Added "role_selector" predicate to filter role events subscribers based on granted on revoked role
--- a/src/pyams_security/include.py Thu Apr 12 11:22:21 2018 +0200
+++ b/src/pyams_security/include.py Thu Apr 12 16:42:27 2018 +0200
@@ -20,7 +20,7 @@
# import packages
from pyams_security.permission import register_permission
from pyams_security.plugin import PluginSelector
-from pyams_security.role import register_role
+from pyams_security.role import register_role, RoleSelector
from pyams_security.utility import get_principal
@@ -35,6 +35,7 @@
config.add_request_method(get_principal, 'principal', reify=True)
# add subscribers predicate
+ config.add_subscriber_predicate('role_selector', RoleSelector)
config.add_subscriber_predicate('plugin_selector', PluginSelector)
# add custom routes
--- a/src/pyams_security/role.py Thu Apr 12 11:22:21 2018 +0200
+++ b/src/pyams_security/role.py Thu Apr 12 16:42:27 2018 +0200
@@ -16,7 +16,7 @@
# import standard library
# import interfaces
-from pyams_security.interfaces import IRole
+from pyams_security.interfaces import IRole, IRoleEvent
# import packages
from pyams_utils.request import check_request
@@ -46,6 +46,36 @@
self.managers = values.get('managers')
+class RoleSelector(object):
+ """Role based event selector predicate
+
+ This selector can be used as a subscriber predicate to define
+ a role that the event must match::
+
+ .. code-block:: python
+
+ from pyams_utils.interfaces.site import ISiteRoot
+
+ @subscriber(IRoleGrantedEvent, context_selector=ISiteRoot, role_selector='myams.admin')

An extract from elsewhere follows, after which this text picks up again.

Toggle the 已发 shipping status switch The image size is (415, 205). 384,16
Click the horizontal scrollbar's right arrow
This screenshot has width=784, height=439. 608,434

+ def handle_granted_manager_role(event):
+ '''Handle granted manager role on site root'''
+ """
+
+ def __init__(self, roles, config):
+ if not isinstance(roles, (list, tuple, set)):
+ roles = {roles}
+ self.roles = roles
+
+ def text(self):
+ return 'role_selector = %s' % str(self.roles)
+
+ phash = text
+
+ def __call__(self, event):
+ assert IRoleEvent.providedBy(event)
+ return event.role_id in self.roles
+
+
def register_role(config, role):
"""Register a new role